Rob Go: How Much Traction Do You Really Need to Raise a Seed or Series A Round?
Software as a Service (Saas) benchmarks
In SaaS the main benchmarks being measured are revenue growth, sales efficiency (unit economics), churn and burn rate. One of my favourite resources for SaaS benchmarking is The SaaS Napkin by Point Nine Capital. If nothing else, for its simplicity (back of the napkin) but also for the fund’s commitment to keep updating the metrics since 2016. You can read more about the methodology here and download a high res PDF here.
Other interesting SaaS benchmarking tools/figures:
- Bessemer’s Cloud 100 –
- Tom Tunguz (Redpoint Ventures) — SaaS metrics Benchmark including a Google Docs template and how to benchmark
- Openview Partners — 2019 expansion SaaS Benchmarks
- The four vital signs of SaaS — Techcrunch
- The journey to series A in Europe — Local Globe, Atomico & Dealroom
- Baremetrics open benchmarks — data pooled from over 800 startups
Consumer apps and services
The main B2C benchmarks have to do with traction: growth in user acquisition, user retention/churn, monetisation, as well as the effectiveness of consumer marketing + virality. 500 Startups created a helpful primer on key B2C metrics.
B2C benchmarks tend to be specific to the type of service or business model. eCommerce is different than free consumer apps, games are on a league of their own, etc. With the explosion in DTC products (see my post on VC Cafe), they probably deserve a category of benchmarks on their own.

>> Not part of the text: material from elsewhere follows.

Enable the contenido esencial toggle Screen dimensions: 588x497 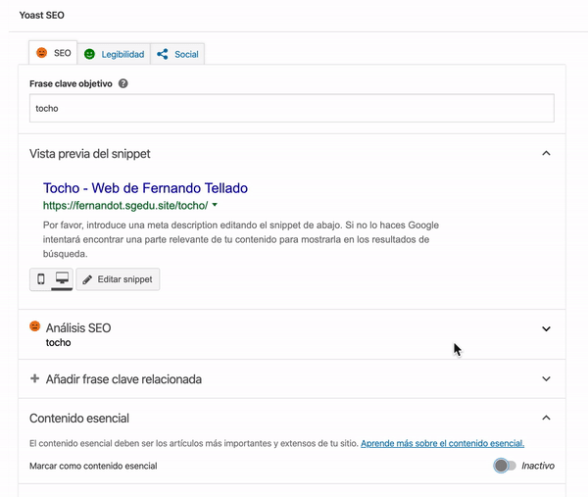pos(505,466)
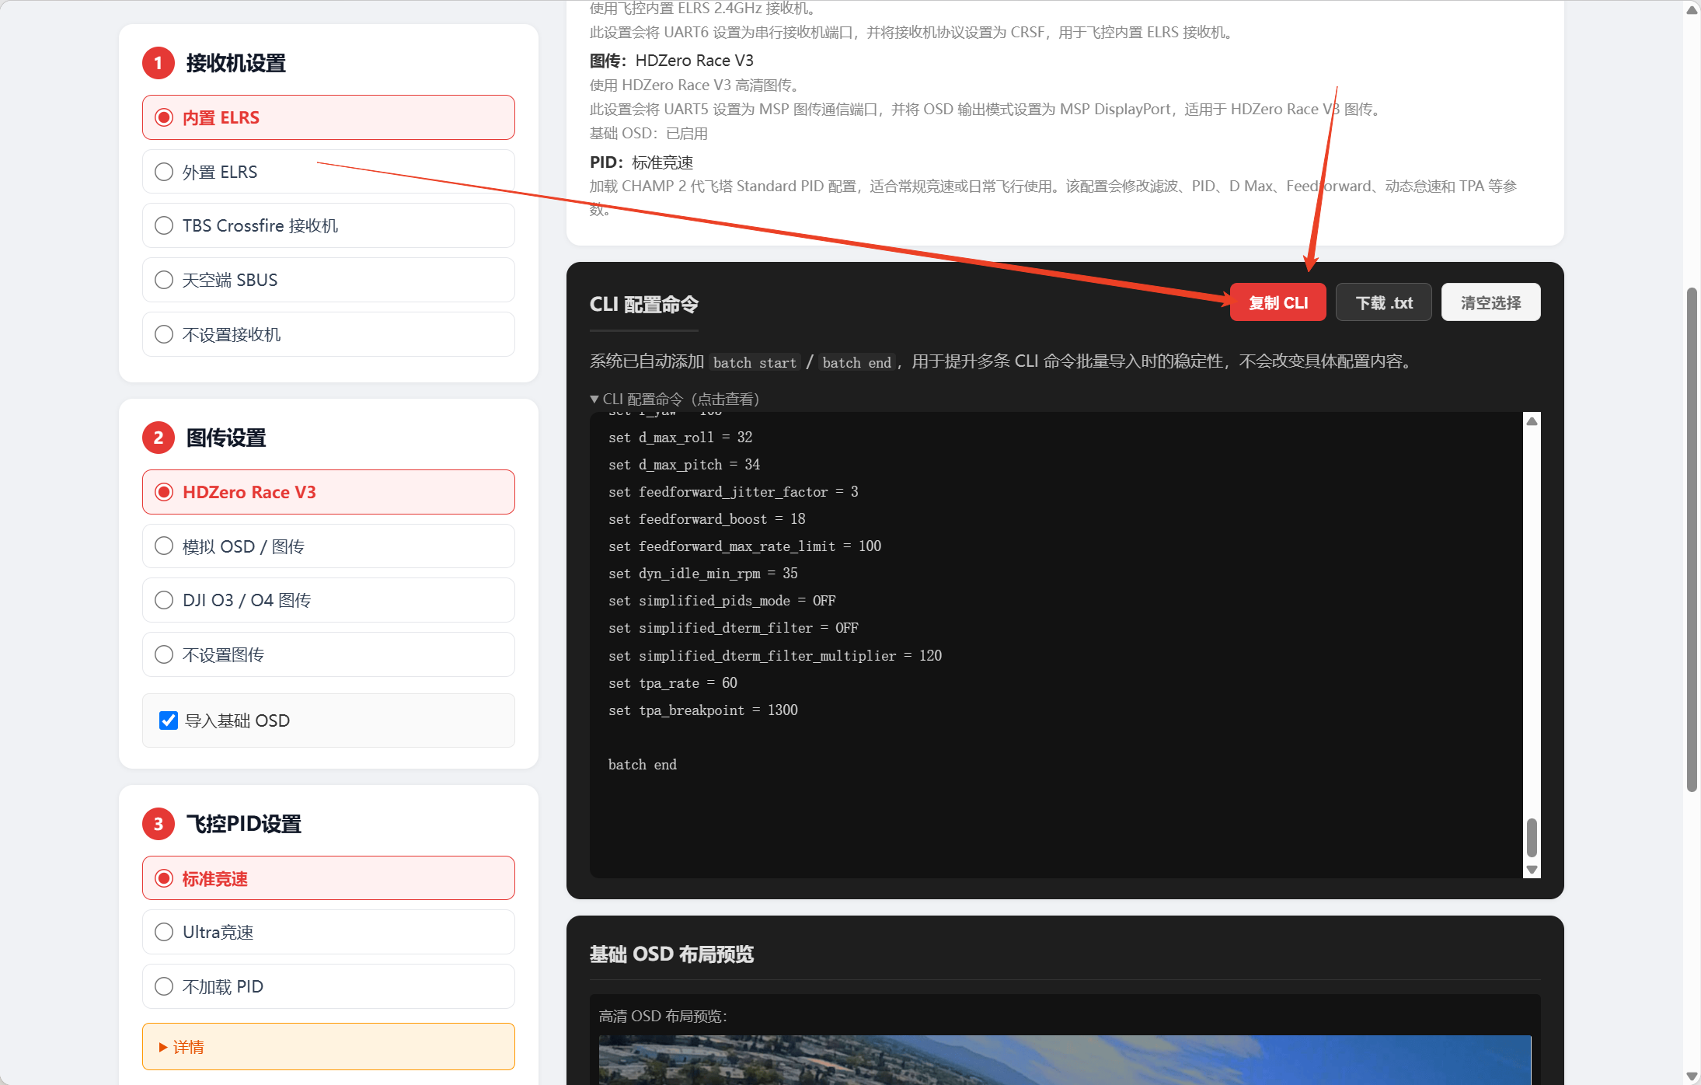The width and height of the screenshot is (1701, 1085).
Task: Select 不设置图传 option
Action: 329,654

Andrew Chen is a partner at Andreessen Horowitz consumer team, and I particularly enjoyed his series of tweets and LinkedIn posts on ‘what good looks like in consumer tech’.
For example, this post on 10 magic metrics indicating a consumer tech startup probably has product/market fit
- cohort retention curves that flatten (stickiness)
- actives/reg > 25% (validates TAM). power user curve showing a smile — with a big concentration of engaged users (you grow out from this strong core)
- viral factor >0.5 (enough to amplify other channels)
- dau/mau > 50% (it’s part of a daily habit)
- market-by-market (or logo-by-logo, if SaaS) comparison where denser/older networks have higher engagement over time (network effects)
- D1/D7/D30 that exceeds 60/30/15 (daily frequency)
- revenue or activity expansion on a *per user* basis over time — indicates deeper engagement / habit formation
- >60% organic acquisition with real scale (better to have zero CAC)
- For subscription, >65% annual retention (paying users are sticking)
- >4x annual growth rate across topline metrics
Other resources on B2C benchmarks:
- Mixpanel — what’s a good retention rate for apps and websites
- Hubspot — NPS Benchmarks
- Humanlytics — a beginners guide to cohort analysis
Benchmarks for deep tech startups
Deep tech is harder to measure/compare, especially in the early stage. Deep tech startups can take a risk on market timing, which means that there’s less traction to evaluate and more emphasis is put on the team and the defensibility of the IP. Part of the challenge in deep tech is getting to revenue and scaling it. There’s a slower adoption curve than SaaS or consumer, and often requires market education and selling services to enter the market.